- [DATA EXTRACT]:
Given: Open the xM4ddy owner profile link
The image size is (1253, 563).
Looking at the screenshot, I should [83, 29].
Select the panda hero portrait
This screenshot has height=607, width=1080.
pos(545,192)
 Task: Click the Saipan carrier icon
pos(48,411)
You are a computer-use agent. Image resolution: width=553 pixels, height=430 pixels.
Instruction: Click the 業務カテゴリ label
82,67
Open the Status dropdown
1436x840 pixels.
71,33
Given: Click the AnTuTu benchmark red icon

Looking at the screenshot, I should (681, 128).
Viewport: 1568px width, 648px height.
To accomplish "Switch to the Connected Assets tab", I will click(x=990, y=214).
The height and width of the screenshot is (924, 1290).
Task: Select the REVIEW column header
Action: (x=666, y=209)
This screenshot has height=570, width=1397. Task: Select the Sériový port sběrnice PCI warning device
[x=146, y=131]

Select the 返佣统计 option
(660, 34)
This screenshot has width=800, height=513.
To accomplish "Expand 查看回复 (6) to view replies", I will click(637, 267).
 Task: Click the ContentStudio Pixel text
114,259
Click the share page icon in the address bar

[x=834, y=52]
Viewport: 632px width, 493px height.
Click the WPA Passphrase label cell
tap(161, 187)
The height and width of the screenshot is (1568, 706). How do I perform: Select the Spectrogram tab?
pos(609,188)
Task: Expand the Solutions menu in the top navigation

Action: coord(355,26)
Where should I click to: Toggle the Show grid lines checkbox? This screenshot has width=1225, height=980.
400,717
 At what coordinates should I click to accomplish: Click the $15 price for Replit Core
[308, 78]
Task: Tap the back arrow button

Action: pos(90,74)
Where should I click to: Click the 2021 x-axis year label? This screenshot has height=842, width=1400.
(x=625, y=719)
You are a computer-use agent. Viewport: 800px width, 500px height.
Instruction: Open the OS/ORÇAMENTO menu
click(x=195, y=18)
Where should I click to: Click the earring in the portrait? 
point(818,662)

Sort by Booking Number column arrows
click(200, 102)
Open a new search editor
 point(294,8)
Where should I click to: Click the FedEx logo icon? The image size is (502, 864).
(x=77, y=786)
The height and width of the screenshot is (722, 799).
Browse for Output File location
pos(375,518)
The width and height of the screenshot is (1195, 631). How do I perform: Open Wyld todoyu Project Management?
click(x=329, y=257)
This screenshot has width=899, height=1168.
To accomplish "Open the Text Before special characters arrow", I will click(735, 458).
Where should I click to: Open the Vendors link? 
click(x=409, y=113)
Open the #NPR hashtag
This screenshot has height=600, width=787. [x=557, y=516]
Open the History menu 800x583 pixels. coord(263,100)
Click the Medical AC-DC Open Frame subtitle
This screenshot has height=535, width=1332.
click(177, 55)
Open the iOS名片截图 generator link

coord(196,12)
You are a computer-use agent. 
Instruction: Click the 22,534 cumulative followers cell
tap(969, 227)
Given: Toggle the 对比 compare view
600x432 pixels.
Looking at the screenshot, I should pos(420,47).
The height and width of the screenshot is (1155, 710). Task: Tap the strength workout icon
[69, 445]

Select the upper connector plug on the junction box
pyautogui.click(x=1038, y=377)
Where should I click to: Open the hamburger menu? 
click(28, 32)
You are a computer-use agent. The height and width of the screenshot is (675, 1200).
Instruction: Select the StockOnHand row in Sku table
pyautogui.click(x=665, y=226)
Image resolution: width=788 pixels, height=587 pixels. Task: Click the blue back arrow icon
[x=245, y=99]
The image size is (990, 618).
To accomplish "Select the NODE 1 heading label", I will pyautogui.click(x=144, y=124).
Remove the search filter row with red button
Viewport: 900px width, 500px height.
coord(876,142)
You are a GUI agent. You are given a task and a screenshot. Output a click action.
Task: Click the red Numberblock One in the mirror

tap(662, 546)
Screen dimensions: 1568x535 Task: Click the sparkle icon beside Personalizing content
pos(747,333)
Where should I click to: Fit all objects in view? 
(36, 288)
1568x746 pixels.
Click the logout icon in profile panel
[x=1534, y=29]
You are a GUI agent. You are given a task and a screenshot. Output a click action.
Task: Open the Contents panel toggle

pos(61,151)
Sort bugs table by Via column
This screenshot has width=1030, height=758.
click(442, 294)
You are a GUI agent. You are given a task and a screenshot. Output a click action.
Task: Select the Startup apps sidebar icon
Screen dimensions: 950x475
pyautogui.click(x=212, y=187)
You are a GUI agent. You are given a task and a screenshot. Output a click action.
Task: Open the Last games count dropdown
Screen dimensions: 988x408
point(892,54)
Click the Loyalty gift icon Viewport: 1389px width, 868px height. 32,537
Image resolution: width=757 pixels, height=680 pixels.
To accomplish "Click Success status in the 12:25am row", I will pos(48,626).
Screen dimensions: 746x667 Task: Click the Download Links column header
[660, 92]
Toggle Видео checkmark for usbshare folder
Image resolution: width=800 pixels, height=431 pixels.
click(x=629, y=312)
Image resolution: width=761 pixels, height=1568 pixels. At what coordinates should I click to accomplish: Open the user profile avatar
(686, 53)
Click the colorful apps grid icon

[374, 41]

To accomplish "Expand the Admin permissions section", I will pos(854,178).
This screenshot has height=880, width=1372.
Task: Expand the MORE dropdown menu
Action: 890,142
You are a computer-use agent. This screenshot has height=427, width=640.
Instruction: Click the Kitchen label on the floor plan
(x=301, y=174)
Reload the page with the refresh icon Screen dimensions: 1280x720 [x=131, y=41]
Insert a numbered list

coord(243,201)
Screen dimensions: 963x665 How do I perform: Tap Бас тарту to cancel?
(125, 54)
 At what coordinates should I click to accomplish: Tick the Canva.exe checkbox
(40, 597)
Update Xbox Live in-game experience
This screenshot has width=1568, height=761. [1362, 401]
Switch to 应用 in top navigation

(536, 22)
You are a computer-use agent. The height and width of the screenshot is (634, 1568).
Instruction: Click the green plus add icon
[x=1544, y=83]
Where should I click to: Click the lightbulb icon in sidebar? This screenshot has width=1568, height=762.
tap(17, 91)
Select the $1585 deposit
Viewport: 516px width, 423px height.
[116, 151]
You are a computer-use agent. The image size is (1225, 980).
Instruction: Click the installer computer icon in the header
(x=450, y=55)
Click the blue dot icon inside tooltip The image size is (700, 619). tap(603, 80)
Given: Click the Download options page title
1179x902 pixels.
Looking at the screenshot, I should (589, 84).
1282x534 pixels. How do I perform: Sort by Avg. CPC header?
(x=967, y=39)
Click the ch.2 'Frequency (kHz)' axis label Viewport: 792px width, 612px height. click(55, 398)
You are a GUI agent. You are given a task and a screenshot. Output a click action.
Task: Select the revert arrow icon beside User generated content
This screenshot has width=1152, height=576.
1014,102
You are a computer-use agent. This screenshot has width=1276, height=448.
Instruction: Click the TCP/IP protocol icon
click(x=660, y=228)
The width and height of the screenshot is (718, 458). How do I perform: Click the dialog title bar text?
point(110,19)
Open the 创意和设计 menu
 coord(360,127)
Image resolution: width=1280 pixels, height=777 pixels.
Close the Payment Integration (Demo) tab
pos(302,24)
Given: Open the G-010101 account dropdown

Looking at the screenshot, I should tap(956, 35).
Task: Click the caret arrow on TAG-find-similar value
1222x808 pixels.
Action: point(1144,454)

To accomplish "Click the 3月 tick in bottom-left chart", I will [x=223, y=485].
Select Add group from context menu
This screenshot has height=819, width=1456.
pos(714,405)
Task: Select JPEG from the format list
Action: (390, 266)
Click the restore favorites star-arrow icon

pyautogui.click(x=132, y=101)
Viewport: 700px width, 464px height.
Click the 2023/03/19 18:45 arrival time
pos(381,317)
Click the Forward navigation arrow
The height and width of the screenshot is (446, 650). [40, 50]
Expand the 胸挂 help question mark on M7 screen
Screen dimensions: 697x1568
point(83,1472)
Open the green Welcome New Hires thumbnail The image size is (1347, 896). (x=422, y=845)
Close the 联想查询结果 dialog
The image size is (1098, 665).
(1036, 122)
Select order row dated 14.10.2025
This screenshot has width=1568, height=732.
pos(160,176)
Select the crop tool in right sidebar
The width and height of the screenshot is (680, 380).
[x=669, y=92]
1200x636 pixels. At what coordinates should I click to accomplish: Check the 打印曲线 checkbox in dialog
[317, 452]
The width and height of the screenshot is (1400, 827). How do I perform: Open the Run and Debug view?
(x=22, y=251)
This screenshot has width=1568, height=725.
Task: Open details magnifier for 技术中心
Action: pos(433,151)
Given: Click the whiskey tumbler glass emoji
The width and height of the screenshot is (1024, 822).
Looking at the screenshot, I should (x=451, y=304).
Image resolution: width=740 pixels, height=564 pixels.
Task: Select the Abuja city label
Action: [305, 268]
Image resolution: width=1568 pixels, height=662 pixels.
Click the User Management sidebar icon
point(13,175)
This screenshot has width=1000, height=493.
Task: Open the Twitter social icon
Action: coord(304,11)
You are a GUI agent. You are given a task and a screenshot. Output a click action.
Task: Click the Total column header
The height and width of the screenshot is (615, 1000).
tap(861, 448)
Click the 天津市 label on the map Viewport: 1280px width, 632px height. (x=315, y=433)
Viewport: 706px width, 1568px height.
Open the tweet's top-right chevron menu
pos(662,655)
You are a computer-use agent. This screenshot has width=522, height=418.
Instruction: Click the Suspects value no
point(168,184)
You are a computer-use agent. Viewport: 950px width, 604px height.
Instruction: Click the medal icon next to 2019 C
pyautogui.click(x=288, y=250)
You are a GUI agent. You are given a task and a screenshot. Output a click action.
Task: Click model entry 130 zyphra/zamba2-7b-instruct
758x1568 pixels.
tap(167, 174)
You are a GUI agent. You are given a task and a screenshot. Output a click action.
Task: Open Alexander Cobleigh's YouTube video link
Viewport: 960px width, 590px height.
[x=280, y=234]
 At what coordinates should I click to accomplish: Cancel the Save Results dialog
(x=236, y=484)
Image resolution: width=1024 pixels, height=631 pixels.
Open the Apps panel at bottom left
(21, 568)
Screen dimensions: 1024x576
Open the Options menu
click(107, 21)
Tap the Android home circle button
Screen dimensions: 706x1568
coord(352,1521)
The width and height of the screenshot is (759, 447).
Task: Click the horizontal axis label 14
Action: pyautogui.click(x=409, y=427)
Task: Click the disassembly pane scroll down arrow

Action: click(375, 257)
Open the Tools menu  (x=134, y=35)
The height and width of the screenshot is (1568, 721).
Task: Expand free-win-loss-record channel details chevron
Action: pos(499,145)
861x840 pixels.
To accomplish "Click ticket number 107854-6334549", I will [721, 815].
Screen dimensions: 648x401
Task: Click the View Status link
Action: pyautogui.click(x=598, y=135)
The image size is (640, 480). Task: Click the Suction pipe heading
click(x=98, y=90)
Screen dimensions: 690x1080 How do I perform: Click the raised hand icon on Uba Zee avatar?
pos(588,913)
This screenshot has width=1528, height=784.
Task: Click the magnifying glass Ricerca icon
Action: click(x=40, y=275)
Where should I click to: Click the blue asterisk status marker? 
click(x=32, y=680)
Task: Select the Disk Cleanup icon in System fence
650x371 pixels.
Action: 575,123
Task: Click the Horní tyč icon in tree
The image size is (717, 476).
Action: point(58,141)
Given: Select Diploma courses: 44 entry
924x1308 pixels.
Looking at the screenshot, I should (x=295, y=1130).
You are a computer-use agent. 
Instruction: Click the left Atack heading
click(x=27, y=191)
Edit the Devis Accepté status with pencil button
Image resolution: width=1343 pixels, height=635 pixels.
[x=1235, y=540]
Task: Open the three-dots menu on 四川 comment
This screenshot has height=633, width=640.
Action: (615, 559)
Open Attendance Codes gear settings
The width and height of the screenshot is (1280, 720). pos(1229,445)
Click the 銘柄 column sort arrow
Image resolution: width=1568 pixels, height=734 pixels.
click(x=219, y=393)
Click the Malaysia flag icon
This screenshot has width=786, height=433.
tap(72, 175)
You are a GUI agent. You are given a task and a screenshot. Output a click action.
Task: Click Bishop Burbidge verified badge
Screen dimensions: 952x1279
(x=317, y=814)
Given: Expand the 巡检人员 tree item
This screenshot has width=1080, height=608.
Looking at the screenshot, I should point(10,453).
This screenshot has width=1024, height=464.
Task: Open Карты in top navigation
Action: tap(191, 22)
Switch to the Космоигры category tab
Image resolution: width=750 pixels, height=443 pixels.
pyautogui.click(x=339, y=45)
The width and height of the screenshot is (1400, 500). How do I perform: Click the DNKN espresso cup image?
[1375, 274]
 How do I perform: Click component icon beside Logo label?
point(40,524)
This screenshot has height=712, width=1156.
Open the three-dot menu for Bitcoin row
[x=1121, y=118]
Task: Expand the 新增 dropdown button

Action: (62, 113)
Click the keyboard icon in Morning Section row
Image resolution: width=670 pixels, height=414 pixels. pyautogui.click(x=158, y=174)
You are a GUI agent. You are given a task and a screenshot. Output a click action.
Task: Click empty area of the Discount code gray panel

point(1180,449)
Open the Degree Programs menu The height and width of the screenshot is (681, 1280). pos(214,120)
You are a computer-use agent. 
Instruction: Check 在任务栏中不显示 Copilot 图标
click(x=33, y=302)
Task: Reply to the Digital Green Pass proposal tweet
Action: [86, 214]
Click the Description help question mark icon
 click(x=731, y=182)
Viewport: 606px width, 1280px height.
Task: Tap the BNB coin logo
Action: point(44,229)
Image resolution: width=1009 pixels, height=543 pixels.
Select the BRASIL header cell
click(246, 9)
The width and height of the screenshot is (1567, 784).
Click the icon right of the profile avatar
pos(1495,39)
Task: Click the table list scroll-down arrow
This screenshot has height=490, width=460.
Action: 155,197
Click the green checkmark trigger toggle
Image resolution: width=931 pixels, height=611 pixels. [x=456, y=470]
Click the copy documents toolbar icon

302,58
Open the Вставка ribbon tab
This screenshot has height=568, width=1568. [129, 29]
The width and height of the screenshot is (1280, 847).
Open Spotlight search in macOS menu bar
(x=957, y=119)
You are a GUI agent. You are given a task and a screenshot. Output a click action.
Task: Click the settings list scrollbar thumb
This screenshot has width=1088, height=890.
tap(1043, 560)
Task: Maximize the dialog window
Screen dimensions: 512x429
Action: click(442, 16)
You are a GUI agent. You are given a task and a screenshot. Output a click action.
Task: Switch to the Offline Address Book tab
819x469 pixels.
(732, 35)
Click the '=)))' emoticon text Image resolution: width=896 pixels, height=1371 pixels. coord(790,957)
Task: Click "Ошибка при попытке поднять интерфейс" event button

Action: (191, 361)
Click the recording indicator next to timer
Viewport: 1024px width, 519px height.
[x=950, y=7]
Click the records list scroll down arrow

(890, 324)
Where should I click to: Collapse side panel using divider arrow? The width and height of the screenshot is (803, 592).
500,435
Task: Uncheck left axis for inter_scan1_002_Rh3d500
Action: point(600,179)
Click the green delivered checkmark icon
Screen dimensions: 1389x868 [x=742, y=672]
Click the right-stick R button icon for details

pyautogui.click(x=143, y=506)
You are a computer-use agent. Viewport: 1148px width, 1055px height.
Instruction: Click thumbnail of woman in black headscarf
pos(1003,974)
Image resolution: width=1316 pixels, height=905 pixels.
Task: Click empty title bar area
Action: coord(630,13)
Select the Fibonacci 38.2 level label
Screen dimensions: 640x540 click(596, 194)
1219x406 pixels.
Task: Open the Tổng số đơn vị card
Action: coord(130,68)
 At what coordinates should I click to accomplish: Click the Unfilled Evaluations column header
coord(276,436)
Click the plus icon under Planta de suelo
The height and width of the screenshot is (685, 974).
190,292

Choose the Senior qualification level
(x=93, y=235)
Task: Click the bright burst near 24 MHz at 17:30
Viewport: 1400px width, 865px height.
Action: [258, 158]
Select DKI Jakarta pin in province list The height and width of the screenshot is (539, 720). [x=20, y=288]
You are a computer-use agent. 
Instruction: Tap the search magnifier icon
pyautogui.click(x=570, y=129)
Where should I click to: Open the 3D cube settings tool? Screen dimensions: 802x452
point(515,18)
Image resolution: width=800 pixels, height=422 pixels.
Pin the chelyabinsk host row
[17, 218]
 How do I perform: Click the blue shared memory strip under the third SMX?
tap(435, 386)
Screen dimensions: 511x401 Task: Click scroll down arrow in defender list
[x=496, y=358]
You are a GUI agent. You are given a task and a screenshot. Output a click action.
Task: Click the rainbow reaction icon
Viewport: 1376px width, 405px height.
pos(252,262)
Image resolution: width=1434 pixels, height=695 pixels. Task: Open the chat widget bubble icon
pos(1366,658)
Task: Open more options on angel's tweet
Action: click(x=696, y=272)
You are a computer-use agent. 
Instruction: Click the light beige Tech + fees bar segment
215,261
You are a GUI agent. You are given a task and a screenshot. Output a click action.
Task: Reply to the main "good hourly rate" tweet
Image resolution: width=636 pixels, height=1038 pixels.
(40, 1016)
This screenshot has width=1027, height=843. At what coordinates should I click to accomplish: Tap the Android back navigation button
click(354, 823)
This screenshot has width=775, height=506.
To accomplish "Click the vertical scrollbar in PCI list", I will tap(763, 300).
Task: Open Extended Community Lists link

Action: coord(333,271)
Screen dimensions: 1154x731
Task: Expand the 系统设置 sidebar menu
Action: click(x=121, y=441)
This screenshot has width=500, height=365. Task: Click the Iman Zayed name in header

- [WORK TO COMPLETE]:
Output the lines of the records above exactly as they appear, from the line containing "Click the records list scroll down arrow" through the line containing "You are a computer-use agent. Viewport: 1148px".

- [WRITTEN ANSWER]:
Click the records list scroll down arrow

(890, 324)
Where should I click to: Collapse side panel using divider arrow? The width and height of the screenshot is (803, 592).
500,435
Task: Uncheck left axis for inter_scan1_002_Rh3d500
Action: point(600,179)
Click the green delivered checkmark icon
Screen dimensions: 1389x868 [x=742, y=672]
Click the right-stick R button icon for details

pyautogui.click(x=143, y=506)
You are a computer-use agent. Viewport: 1148px width, 1055px height.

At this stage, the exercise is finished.